Modulation of the immune response in rheumatoid arthritis with strategically released rapamycin

Abstract

Rheumatoid arthritis (RA) is a chronic inflammatory disease, which is associated with symptoms, including synovial membrane inflammatory pain, joint synovitis and stiffness. However, there are no effective methods available to cure this disease. In the present study, rapamycin was used to modulate immunity in RA. To limit the cytotoxicity of rapamycin, rapamycin was loaded into well‑characterized biocompatible nanoparticles. In vitro, rapamycin particles downregulated the activation of dendritic cell surface markers, including CD80+ and CD40+, upon interacting with macrophages.

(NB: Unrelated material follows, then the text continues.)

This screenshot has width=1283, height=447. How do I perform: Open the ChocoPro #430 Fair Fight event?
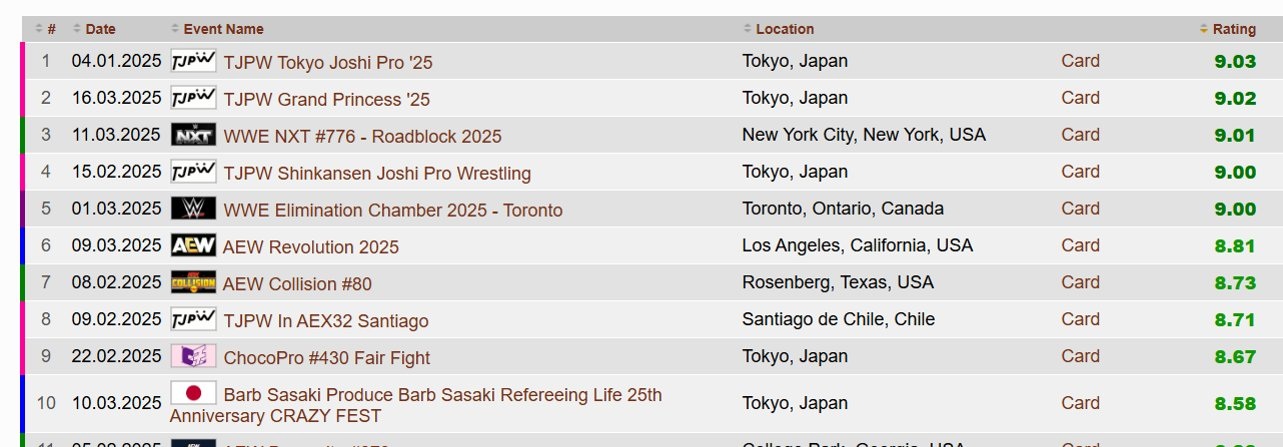(x=327, y=358)
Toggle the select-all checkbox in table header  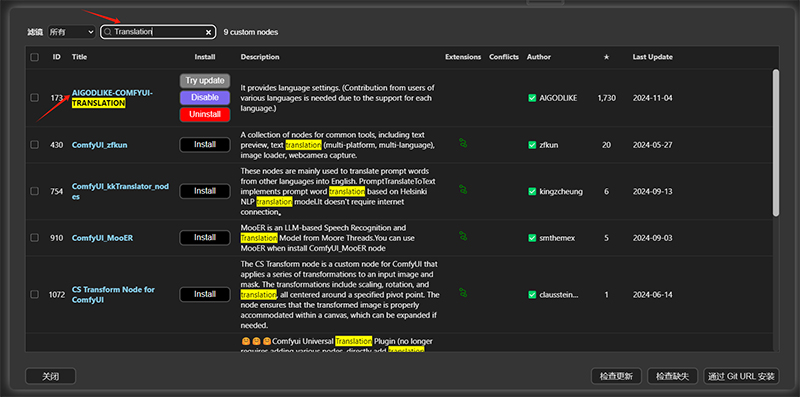34,57
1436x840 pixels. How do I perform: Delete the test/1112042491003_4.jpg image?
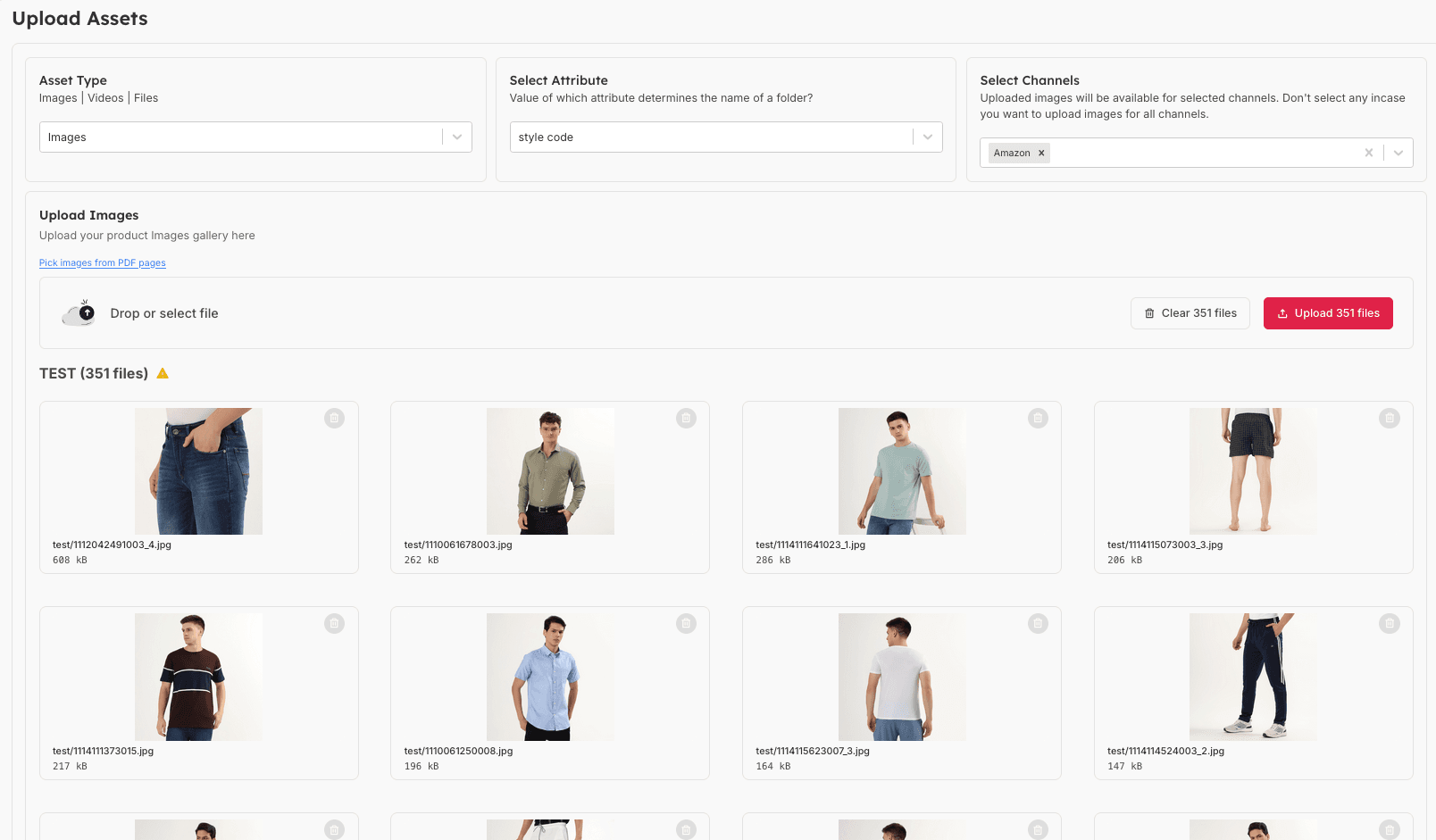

The rapamycin particles reduced the secretion of inflammatory cytokines, including interleukin (IL)‑6, tumor necrosis factor (TNF) and IL‑1β, which are characteristic of RA. In vivo, the rapamycin particles decreased the symptoms of RA in mice, and the production of inflammatory cytokines was associated with the occurrence of RA. The present study partially revealed the interactions between rapamycin and two types of immune cell in RA disease, and may potentially offer a solution to improve the treatment of RA.

Figure 1.

Characterization of rapamycin-loaded nanoparticles. (A) Scanning electron microscopy revealing the morphology of the rapamycin-loaded particles. (B) Size distribution of rapamycin particles. The particles had a diameter of 165±35 nm. (C) Release profile of rapamycin from particles in PBS.

Figure 2.

Effects of soluble rapamycin and rapamycin particles on splenocyte viability. Rapamycin had a marginal effect on cell viability. Rapamycin loaded in particles (orange bars) has less effect on cell viability, compared with soluble rapamycin (blue bars).

Figure 3.

Rapamycin particles regulate dendritic cell activation. The activation of (A) CD80 and (B) CD40 markers by different samples was examined. Cells were treated with LPS, NP or LPS+rapamycin particles. Cells with no treatment were used as a control. *P<0.05. LPS, lipopolysaccharide; Rapa, rapamycin; NP, empty particles.

Figure 4.

Production of cytokines from macrophages with different treatments. Secretion of (A) IL-6, (B) TNF and (C) IL1-β from macrophages with different treatments. The cells were treated with LPS, LPS+NP or LPS+rapamycin particles. Cells with no treatment were used as a control. *P<0.05 and **P<0.01. IL, interleukin; TNF, tumor necrosis factor; LPS, lipopolysaccharide; Rapa, rapamycin; NP, empty particles.

Figure 5.

In vivo assessment of rapamycin particles in the RA model. (A) Clinical scores of Naïve mice, mice treated with empty NP and mice treated with rapamycin particles. Mice treated with rapamycin particles had lower clinical scores, compared with those in the other two groups. (B) Weights of mice. Naïve mice and mice treated with NP were used as controls, which exhibited reduced weight over time. (C) TNF, (D) IL-6 and (E) IL-10 were present in the sera of mice. *P<0.05 and **P<0.01. RA, rheumatoid arthritis; Naïve, untreated; NP, empty particles; Rapa/NP mice with RA and rapamycin particle treatment; TNF, tumor necrosis factor; IL, interleukin.